In Green Bay, there's no reason to assume Vernand Morency and rookie Brandon Jackson will form that kind of dynamic tandem. But there's no reason to assume the Packers' running game is going to be a disaster, either.

"I think we all know in the NFL that there's quite a few examples of two running backs getting a good bit of time sharing the ball," offensive coordinator Joe Philbin said. "We'll just have to see how it plays out."

There are reasons to believe it will play out in the Packers' favor.

First, as I wrote about earlier this offseason, the Packers are using the zone-blocking scheme, which has been successful wherever it's been tried. It's been most successful in Denver, but even the Packers put together a decent running game behind two and sometimes three rookie linemen last year. Heck, if Noah Herron can have a 100-yard game, then that's reason enough for optimism.

Second, those rookie linemen are a lot more experienced today, and all five starters are more sure of themselves in the zone scheme. Second-year guards Daryn Colledge and Jason Spitz should be better, as should center Scott Wells, who is entering his second season as the starter at the position. More importantly, left tackle Chad Clifton says he hasn't felt this good in years.

Beyond all of that, there's the talent possessed by Jackson and Morency.

Morency rushed 96 times for 434 yards last season, including 99 yards against Philadelphia in his debut as a starter and 101 yards three weeks later as a reserve against Arizona. His 4.5-yard average for the season is impressive enough to make you wonder what he can do with a prominent role all season.

There are countless examples of guys seemingly coming out of nowhere to become a star. In fact, unless he's a first-round pick, that's the case for practically everyone in sports. The guy Morency is trying to replace, Ahman Green, is the perfect example. Green came to Green Bay known more for his fumbling than anything he'd done on the field in Seattle. Green left Green Bay this offseason as one of the top running backs in Packers history.

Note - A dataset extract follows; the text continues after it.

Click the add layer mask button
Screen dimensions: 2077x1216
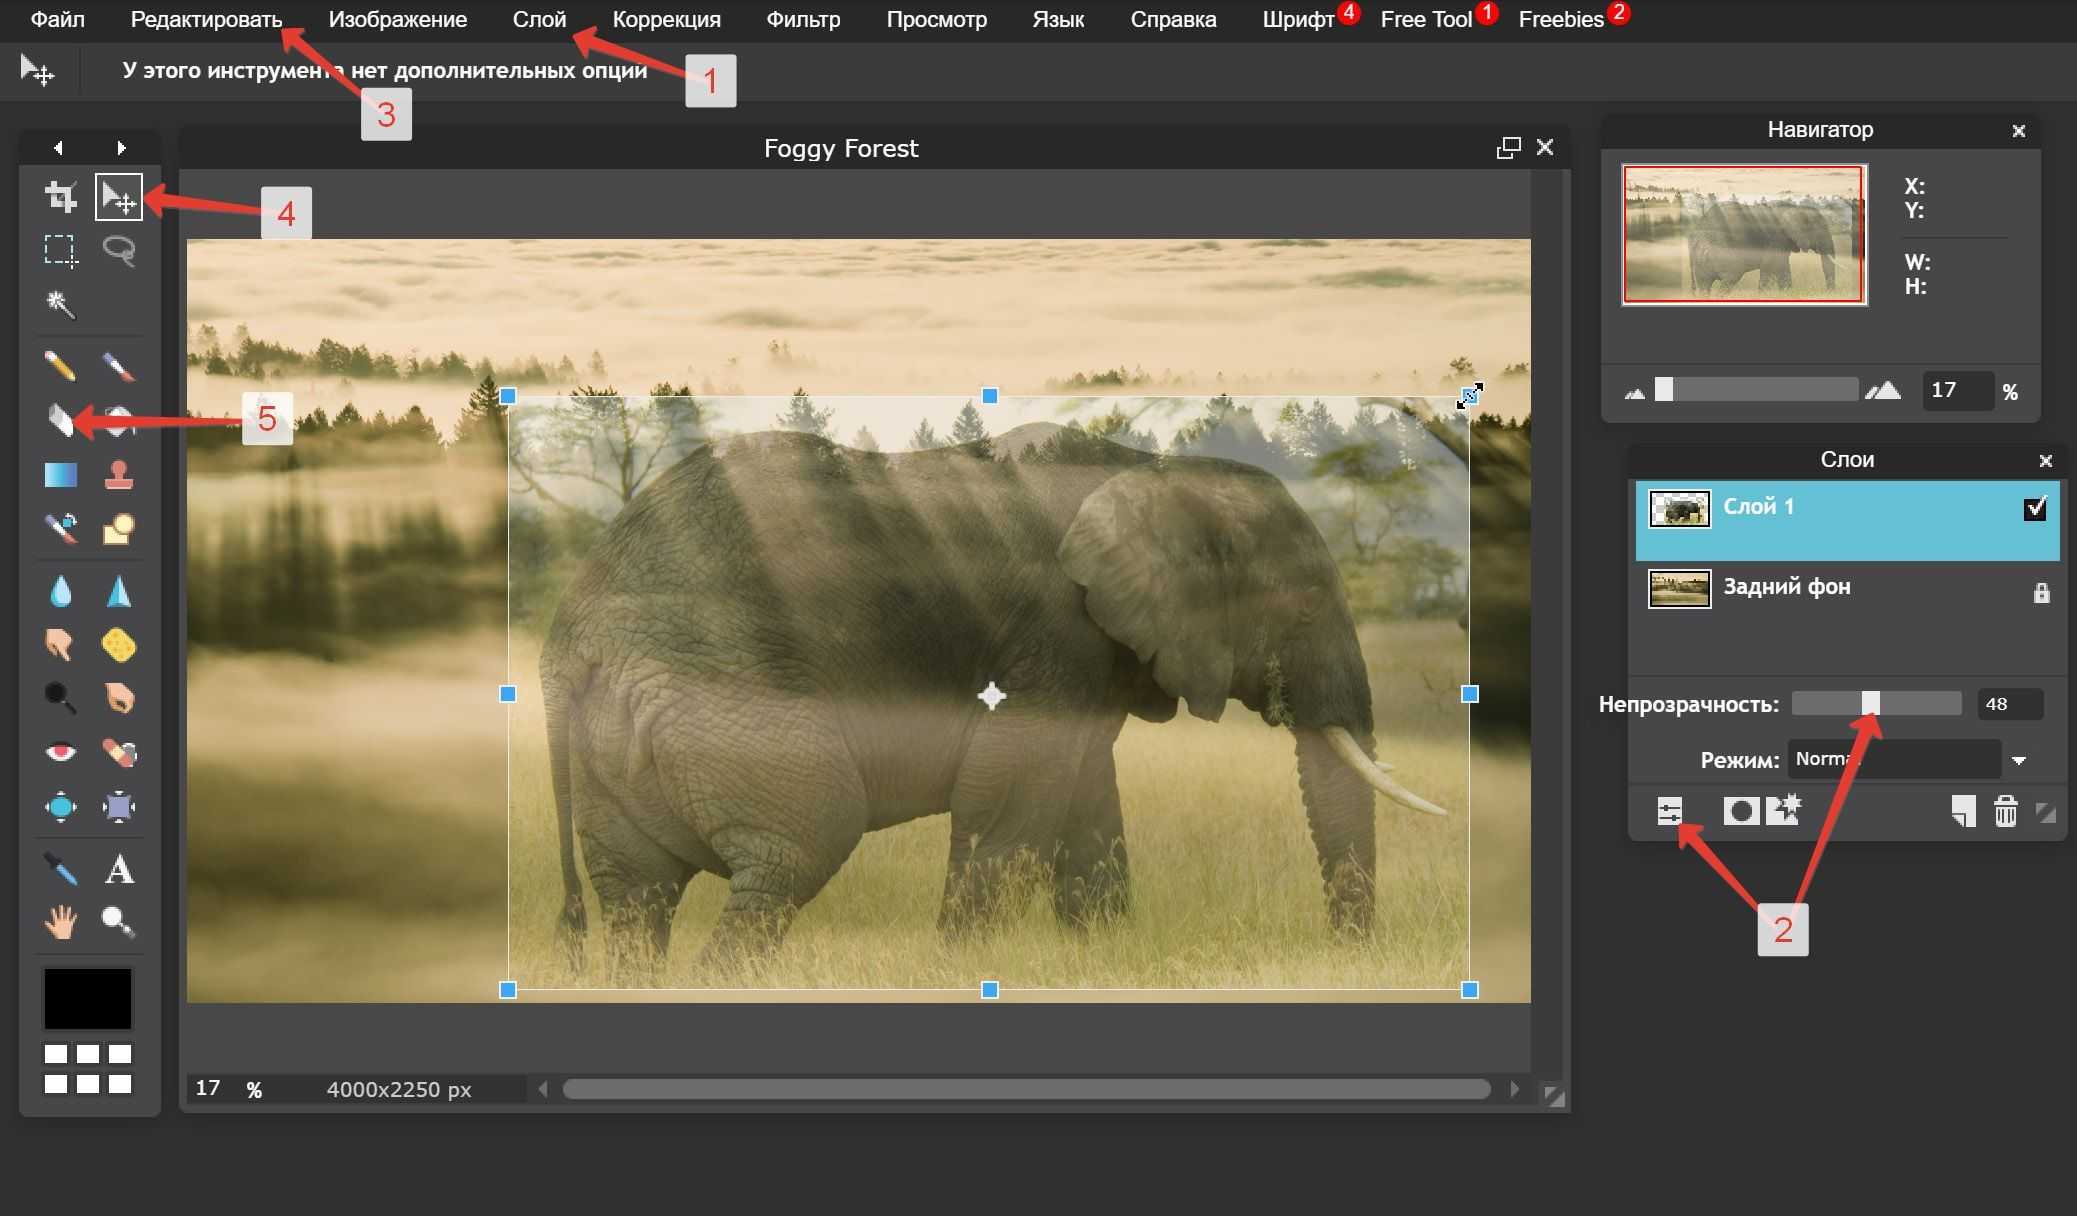tap(1738, 809)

"(Green) came to Green Bay and he became a star. It happens. It's just a matter of getting the chance to be the guy," Morency said.

The big question about Morency is whether he can take the punishment of being more than a part-time player. Well, the last month of last season was Morency's best month of the season. Morency — who weighs a deceiving 220 pounds — carried 33 times for 178 yards, or a 5.4-yard average, in December.

The key to it, though, will be Jackson. If he's good enough to handle 10 or 15 carries a game and Herron can handle some of the third-down dirty work, then Morency's durability will be less of an issue.

A successful running game is never dependent solely on a big-time back. A successful running game is dependent on scheme, blocking and the talent of the back merging into a cohesive unit. As long as that happens, the Packers' coaches will have one less reason to be eating Prilosec like they're M&Ms.